What this exercise asks:
1. Name every artist whom the biography of Miran al-Saadi lists as part of the group of Iraqi artists who studied in Rome with him in the early 1960s.
2. Write the next portion of the biography of Miran al-Saadi, beginning after its final line.

Extract:
— start —

- Born: 1934 Baghdad, Iraq
- Died: 1993 (aged 59) Baghdad, Iraq
- Education: Baghdad Institute of Fine Arts (1955); Accademia Reale, Rome (1961)
- Known for: Sculpture

= Miran al-Saadi =

Miran al-Saadi (1934–1993) was an Iraqi sculptor noted for producing monumental works for Baghdad's public spaces and for developing "in the field sculpture."

==Life and career==
Born 1934 in Baghdad, he graduated from the Baghdad Institute of Fine Arts in 1955. In the early 1960s, he was part of a group of Iraqi artists including Sadiq Rabie and Ismail Fatah Al Turk, Qasim al-Azzawi and Ghazi Saudi, who studied in Rome. He graduated in 1961.

Al-Saadi's career coincided with a particularly turbulent period of Iraqi history. Shortly after his return to Baghdad, the reigning monarch was murdered, the monarchy abolished and a republic was established. Many artists fled Iraq at this time, however, al-Nasiri and a small group of eminent local artists, including Ismail Fatah Al Turk, Mohammed Ghani Hikmat and Khaled al-Rahal, remained in Baghdad.

The Ba'ath party became an important patron of the arts, and encouraged local visual artists to demonstrate a cultural connection between modern Iraqi people and ancient Sumerian peoples. Artists who were prepared to work within the Ba'athist agenda flourished, were awarded scholarships and given lucrative positions at the Ministry of Culture. Sculptors, in particular, benefited from a Ba'athist program to beautify the city of Baghdad with public monuments and statues. From the mid 1960s and throughout the 1970s, al-Saadi was commissioned to provide works that contributed to a sense of national identity while at the same time referencing Iraq's ancient art heritage.

His two most important sculptures are the Eagle Monument and the Statue of Antarah ibn Shaddad (pictured), both now located in public spaces in the city of Baghdad. He is also noted for developing "in the field sculpture."

Al-Saadi died in 1993, at the age of 59.

==Major public works==
- Al-Jaraar Monument
 Dimension: 6 metres (height)

— end —

Records of locating words and elements:
— start —

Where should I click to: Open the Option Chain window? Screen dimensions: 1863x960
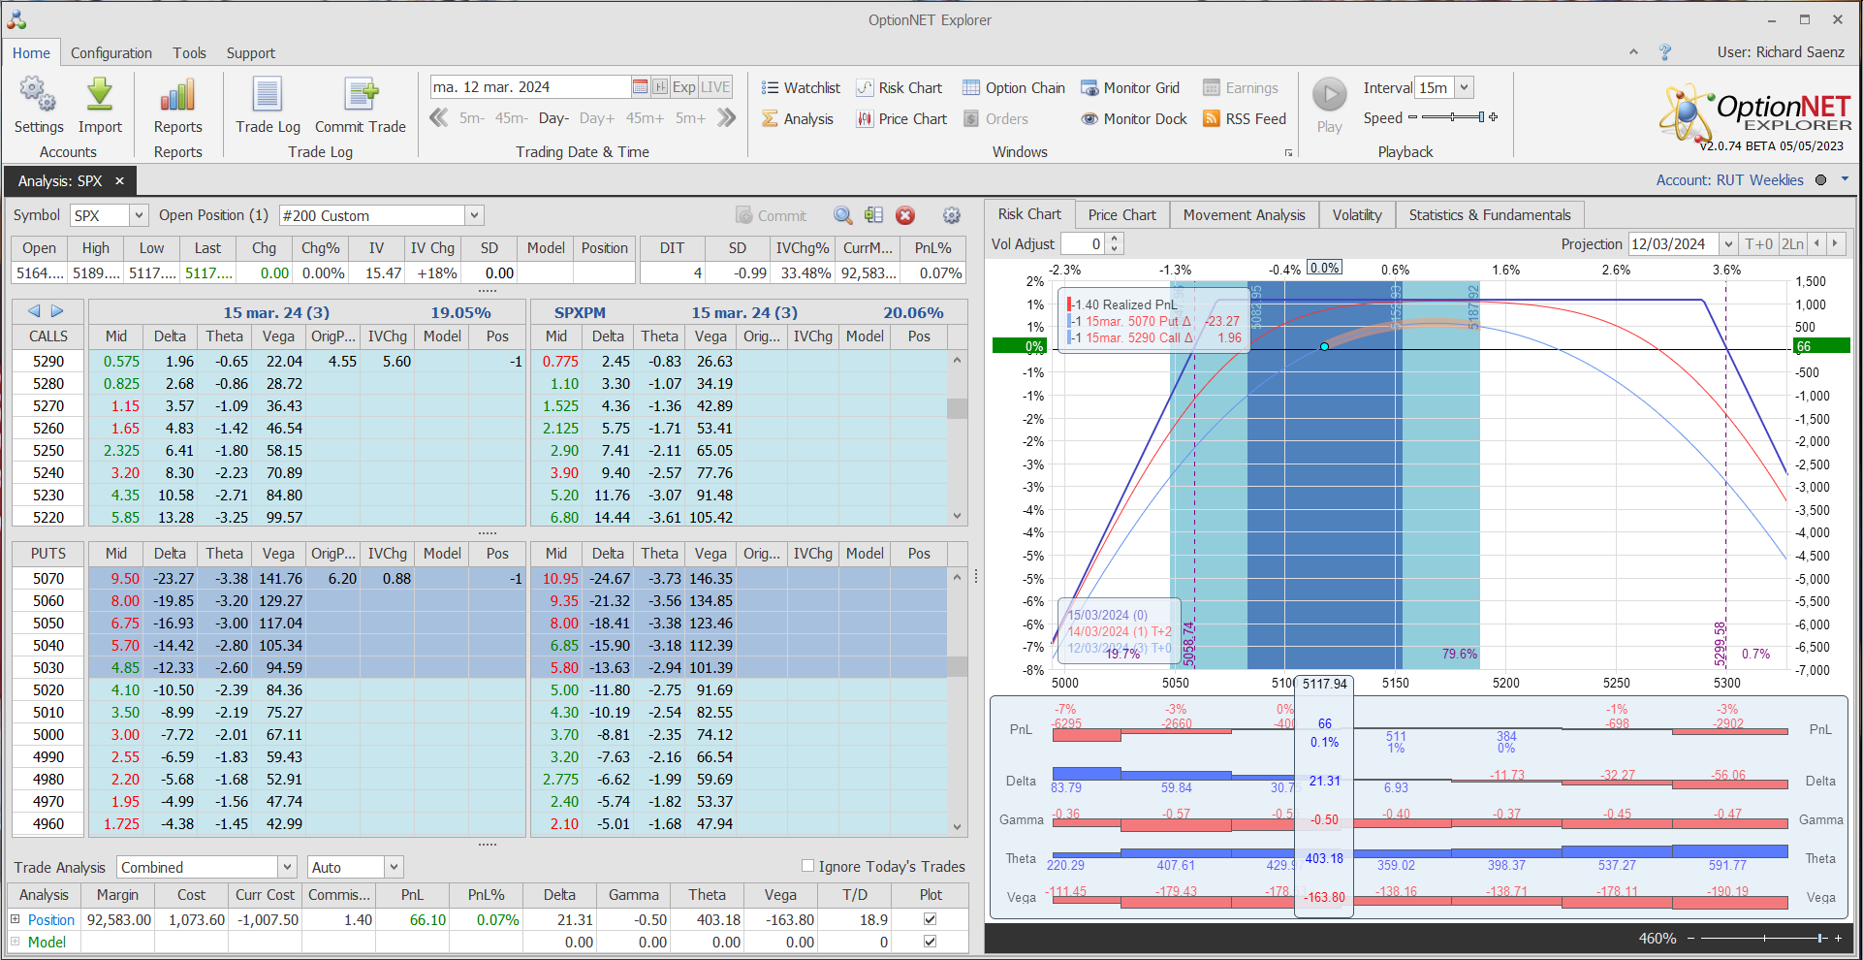click(x=1014, y=88)
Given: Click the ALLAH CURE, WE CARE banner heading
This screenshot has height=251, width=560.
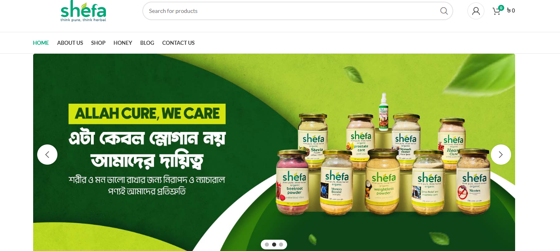Looking at the screenshot, I should 147,114.
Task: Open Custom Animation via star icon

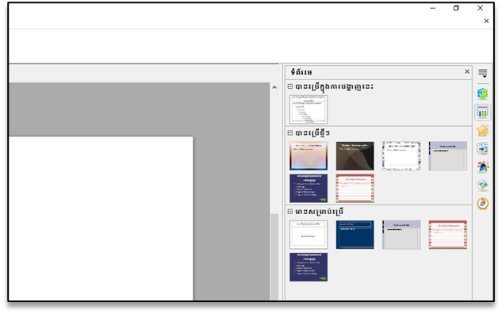Action: [x=482, y=130]
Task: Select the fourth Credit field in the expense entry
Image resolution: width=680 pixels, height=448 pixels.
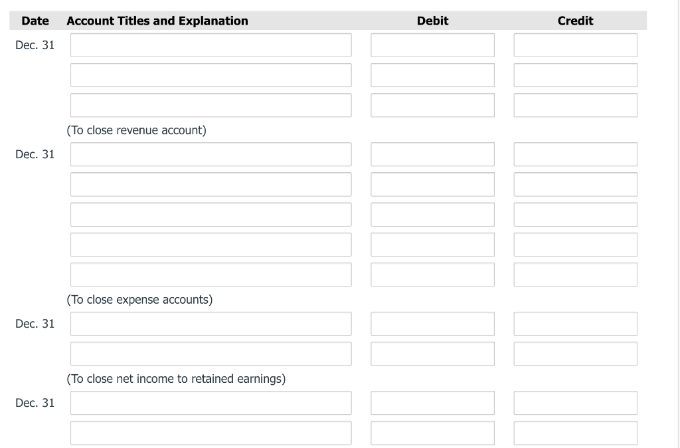Action: click(575, 243)
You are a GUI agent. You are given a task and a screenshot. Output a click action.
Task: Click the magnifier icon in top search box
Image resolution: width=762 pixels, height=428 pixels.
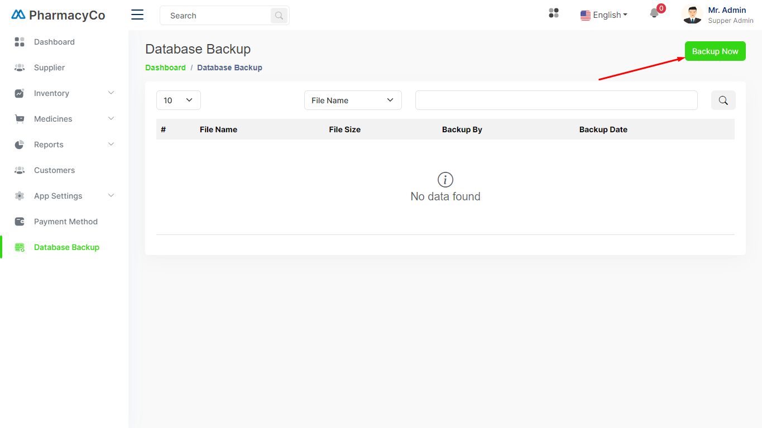tap(279, 16)
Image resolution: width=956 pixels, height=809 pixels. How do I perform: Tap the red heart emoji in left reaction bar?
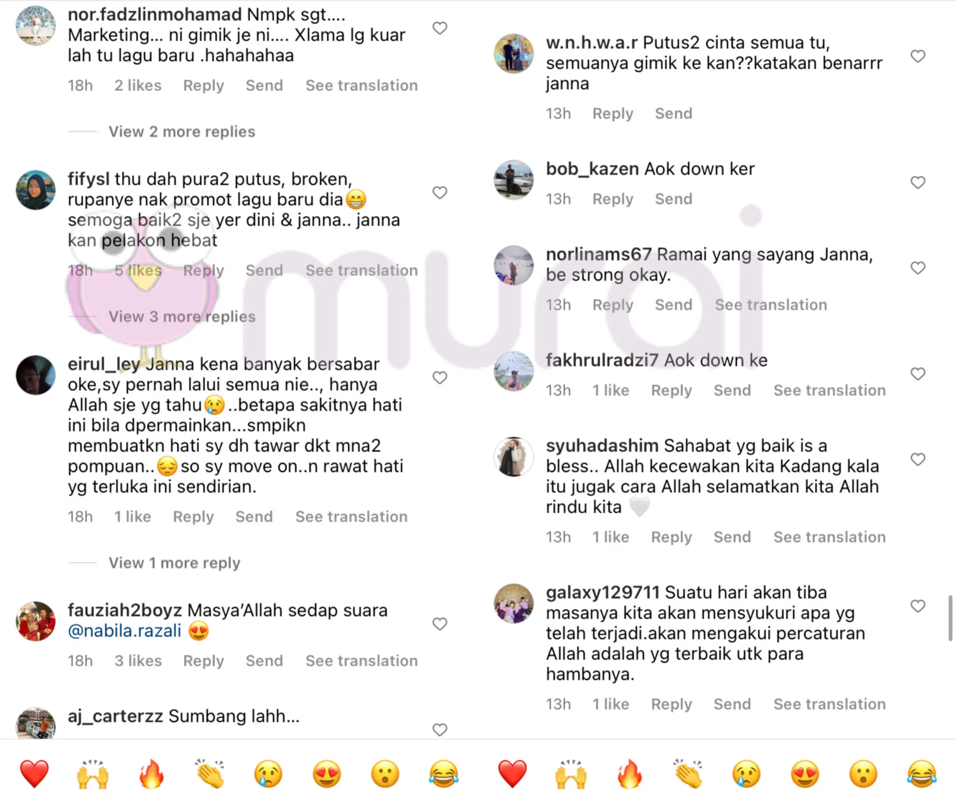[34, 774]
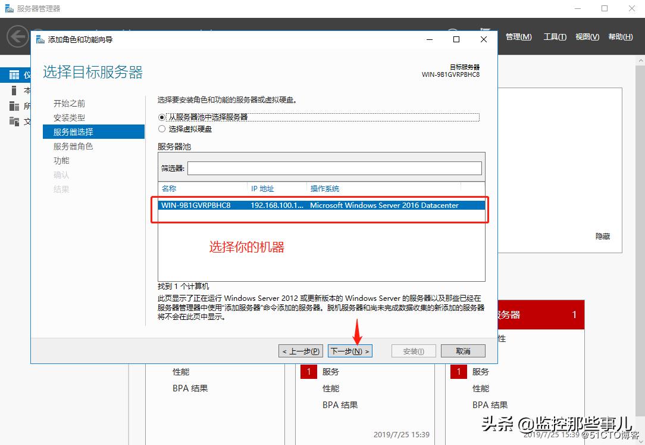This screenshot has height=445, width=645.
Task: Cancel the wizard with 取消
Action: 463,351
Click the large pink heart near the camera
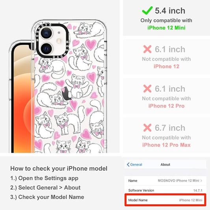This screenshot has height=210, width=210. (91, 45)
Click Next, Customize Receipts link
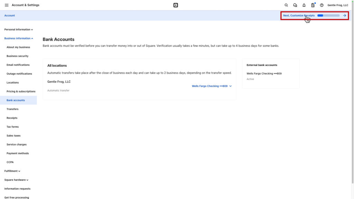Viewport: 354px width, 199px height. click(x=299, y=16)
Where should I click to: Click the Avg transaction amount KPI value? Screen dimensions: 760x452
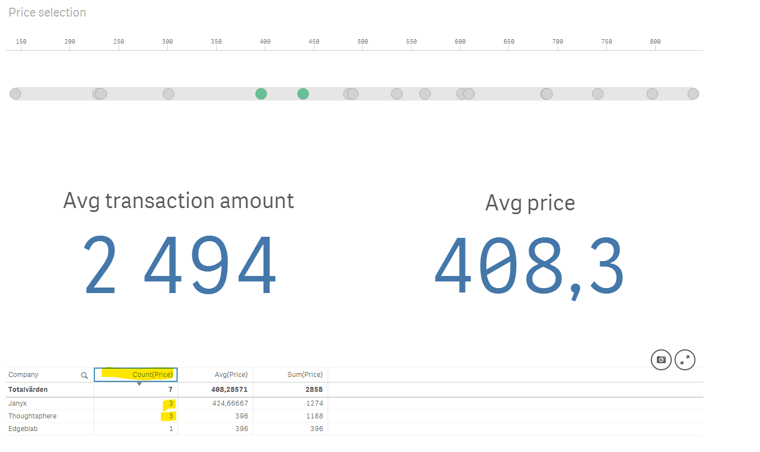tap(180, 266)
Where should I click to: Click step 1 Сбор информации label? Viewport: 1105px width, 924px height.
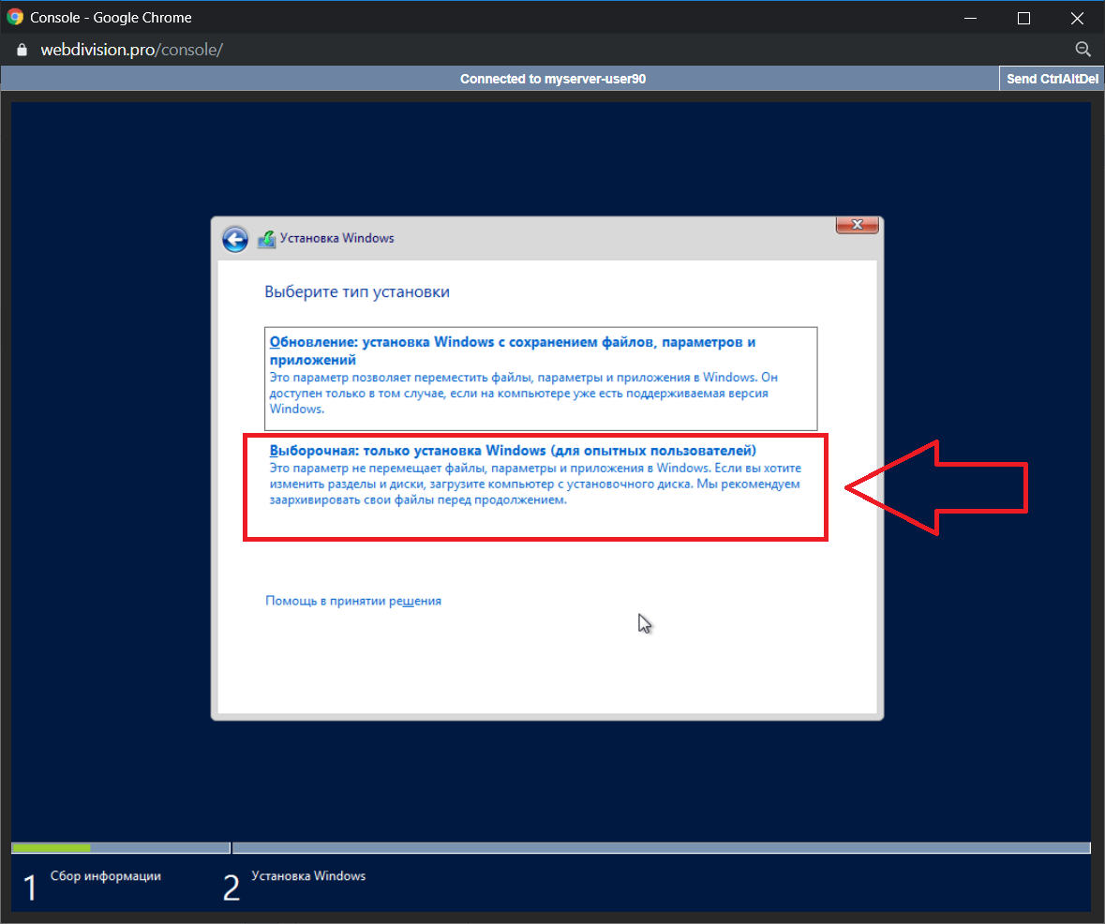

— end —

Responses to the tasks:
1. Sadiq Rabie, Ismail Fatah Al Turk, Qasim al-Azzawi and Ghazi Saudi.

2.
 Completed: 1969
 Location: Alawi, Baghdad
 Description: Depicts a collection of popular jars from Iraq's history to the present, arranged in a conical structure.

- The Eagle Monument

 Dimensions: Unknown
 Materials: Bronze
 Completed: Commenced in 1965 and completed in 1969
 Location: Nisour Square, Yarmouk, (near Al-Kheir Bridge in Karkh), Baghdad
 Description: Represents two faces of falconers in a split sphere with eagles sitting on top. Almost certainly influenced by the split sphere design of the Martyr's Monument, also in Baghdad, by Ismail Fatah Al Turk, the Eagle Monument symbolises the Iraqi pilots who fought in the war as well as Iraq's soaring ambition from its ancient past to the present day. It is erected at the location where an Iraqi pilot landed after have been shot down in 1963. The monument was scheduled for destruction in the post-2003 period due to its close association with the Ba'ath Party, however, this proposal met with substantial public resistance and has been saved from demolition, at least, for the time being.

- Statue of Badr Shaker Sayyab

 Dimensions: 2.5 metres (approx., excluding base)
 Materials: Bronze
 Completed: 1971
 Location: Basra
 Description: Depicts the Iraqi poet, Badr Shakir al-Sayyab and is erected near the poet's former home in Basra

- Statue of Antarah ibn Shaddad

 Dimensions: Unknown
 Completed: 1972
 Location: Antar Square, Adhamiya
 Description: Depicts a pre-Islamic Arabian poet and knight, Antarah ibn Shaddad mounted on horseback.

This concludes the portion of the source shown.